Canetas emagrecedoras contra metástase e mais do congresso de câncer

No episódio especial do programa VEJA e Cuide-se, a editora Chloé Pinheiro visitou o Hospital Israelita Albert Einstein para apresentar os estudos de maior impacto divulgados no último congresso da Sociedade Americana de Oncologia Clínica (Asco), a maior conferência mundial sobre câncer.
O oncologista Guilherme Andreatte comentou duas pesquisas. A primeira trata do uso do medicamento daraxonrasibe no tratamento do câncer de pâncreas. Segundo o médico, a terapia dobra a sobrevida de pacientes com quadros avançados da doença. A segunda pesquisa avaliou o uso de canetas emagrecedoras, os análogos de GLP-1, e mostrou uma redução no risco de metástases em tumores de pulmão e mama.

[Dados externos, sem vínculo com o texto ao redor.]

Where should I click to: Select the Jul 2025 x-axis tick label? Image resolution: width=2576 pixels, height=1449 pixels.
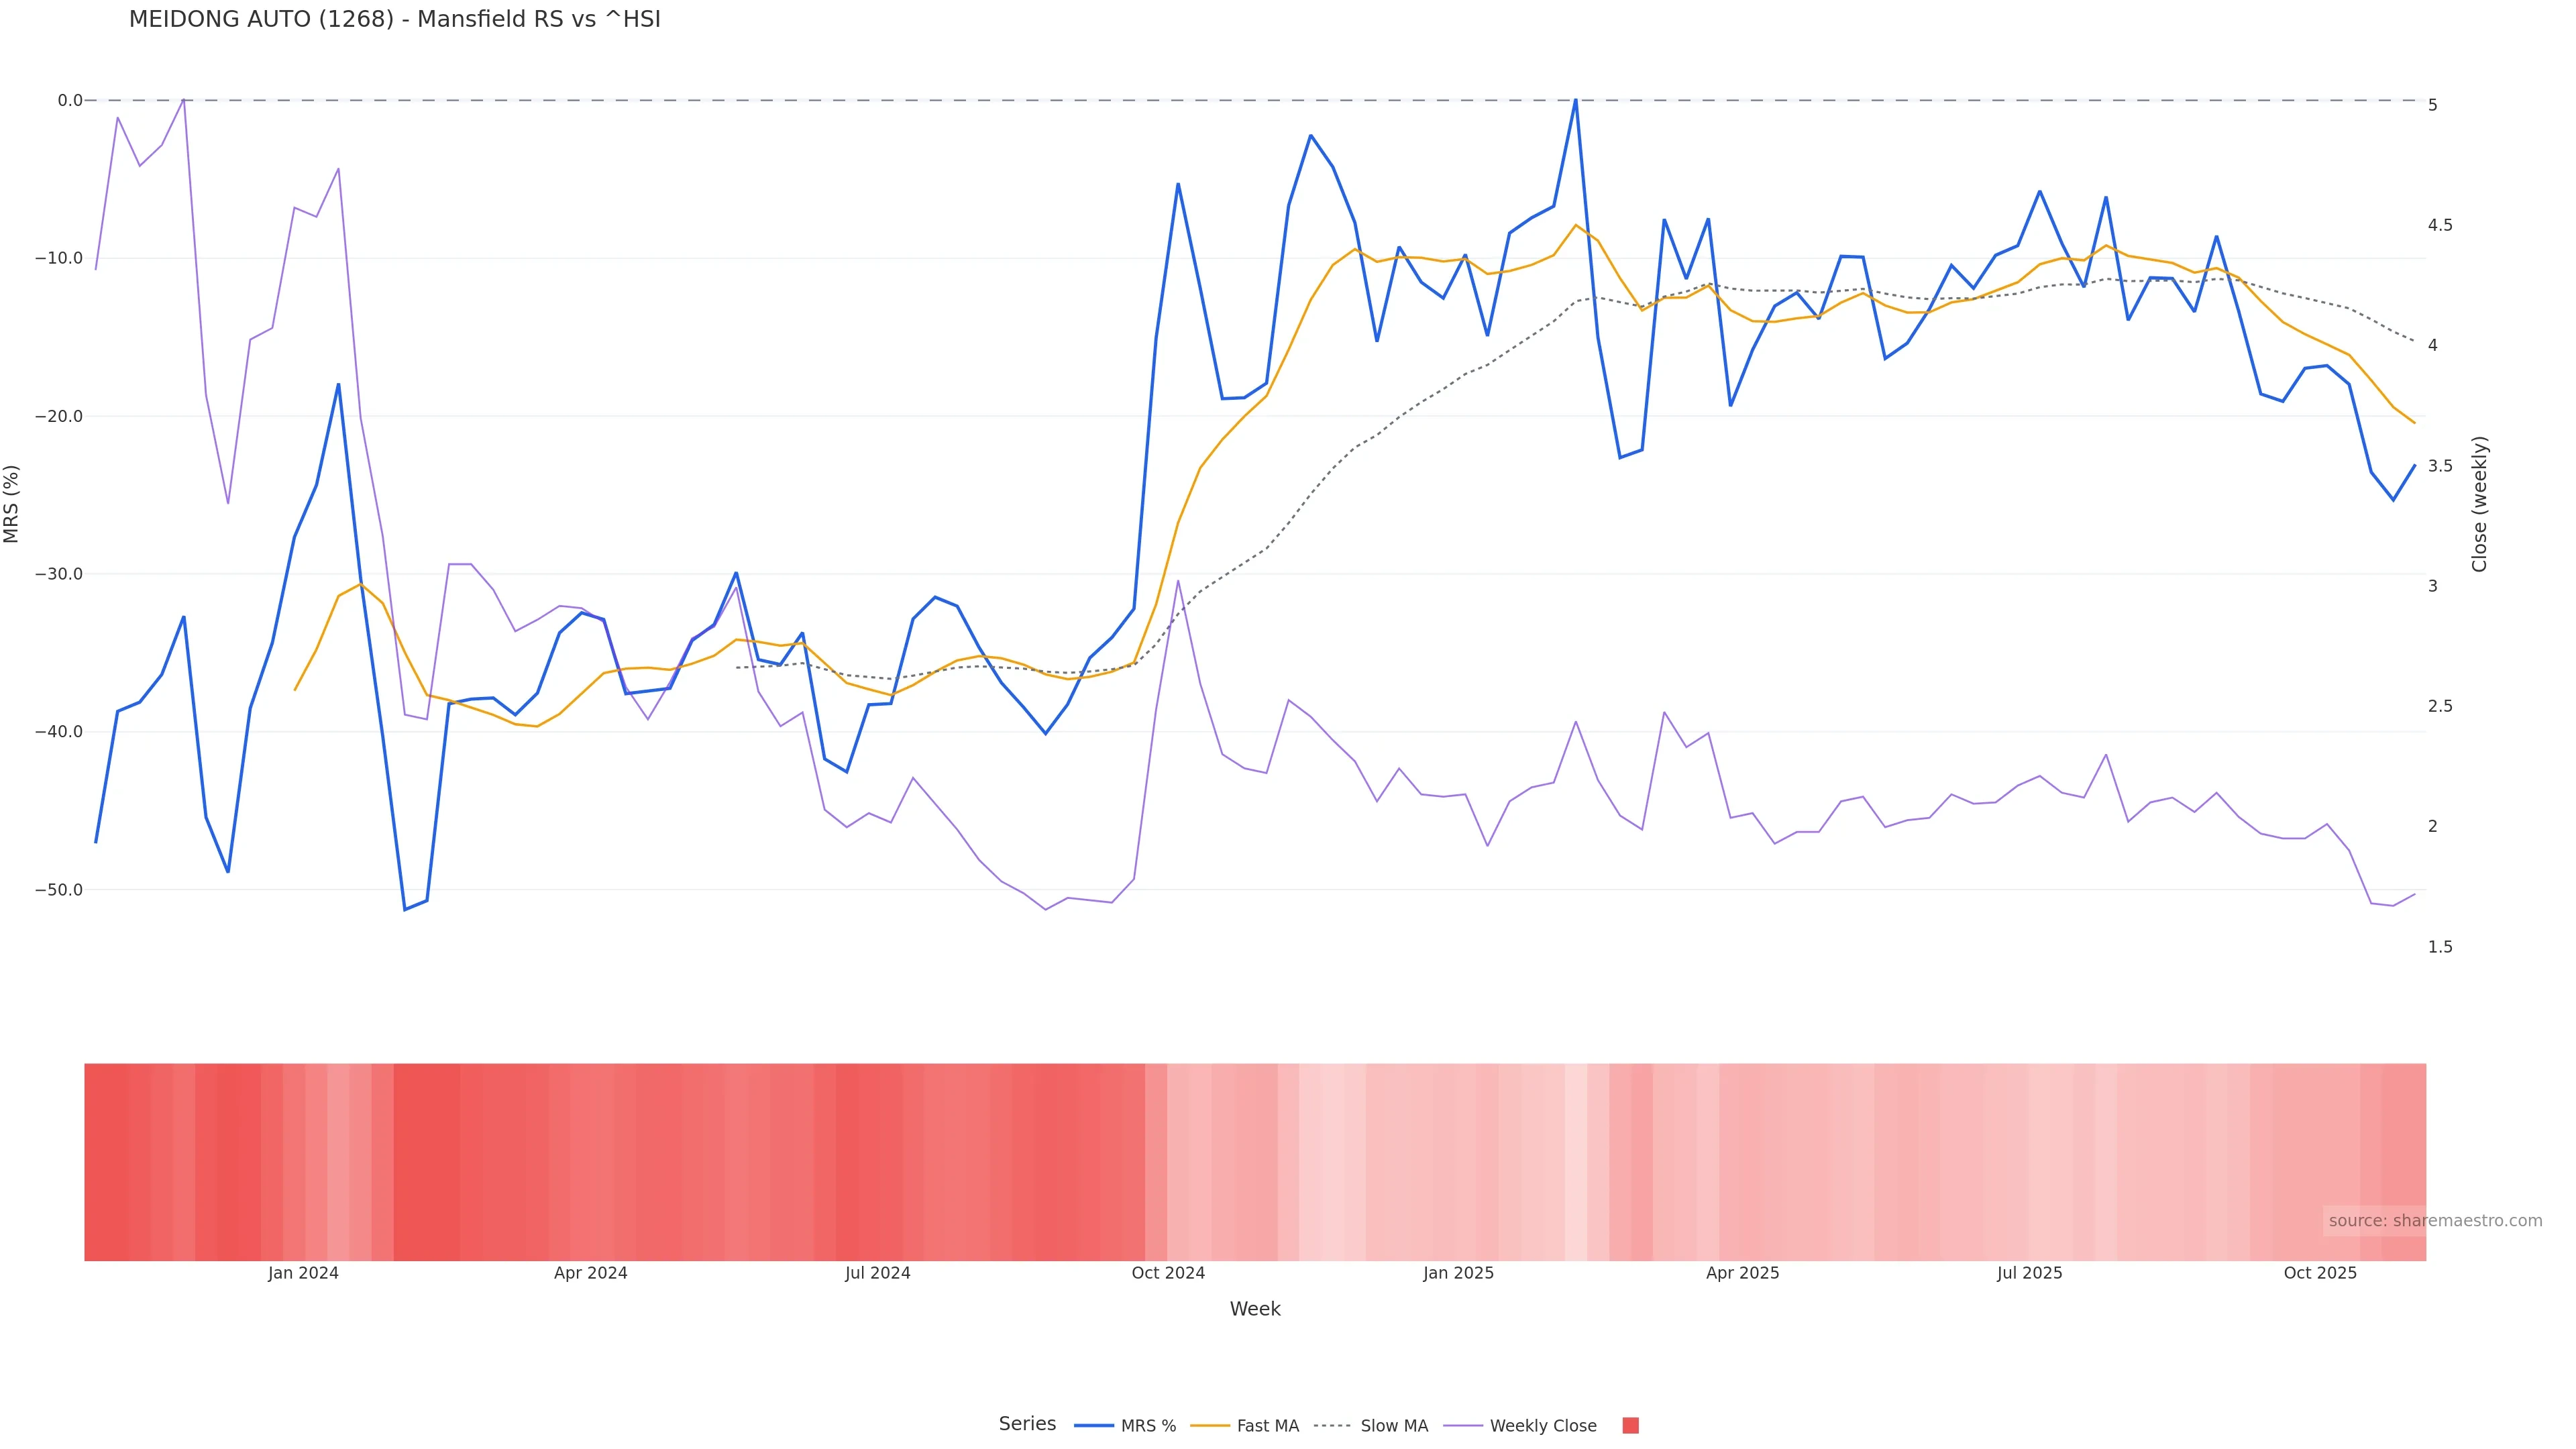pyautogui.click(x=2029, y=1273)
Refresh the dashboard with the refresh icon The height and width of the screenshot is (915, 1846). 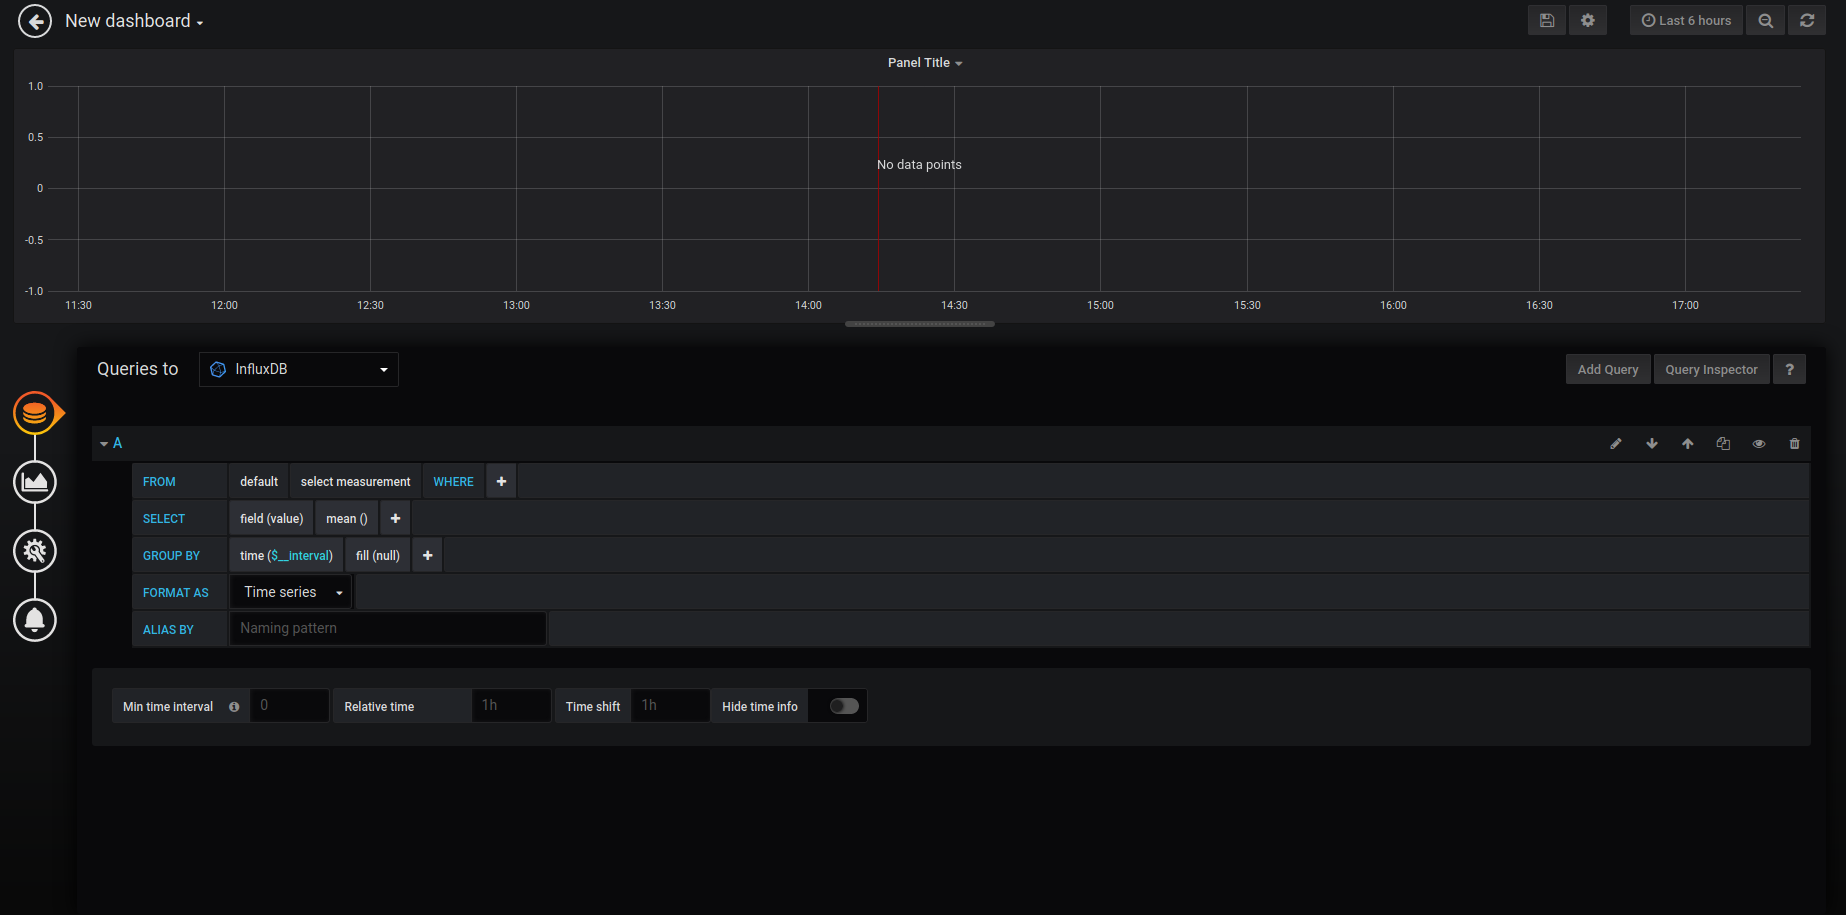pyautogui.click(x=1806, y=20)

Na sequência, a oncologista Heloisa Veasey explicou o funcionamento da vacina terapêutica personalizada contra o melanoma. A tecnologia é desenvolvida a partir do DNA do tumor de cada paciente. A vacina potencializa a imunoterapia e auxilia o corpo a identificar e eliminar células cancerígenas com mais eficácia.
Para encerrar, o oncologista Fernando Moura falou sobre a biópsia líquida. Ele comentou os resultados de um estudo populacional feito no Reino Unido e afirmou que o exame de sangue para detecção precoce de tumores pode entrar na rotina clínica nos próximos cinco anos. Moura, no entanto, citou os desafios de custo e escala para a adoção do método.
O episódio é uma continuação do programa Câncer: os principais avanços de 2026, no qual os oncologistas Rafael Kaliks e Andrey Soares, também do Einstein, discutiram outros destaques do congresso da Asco.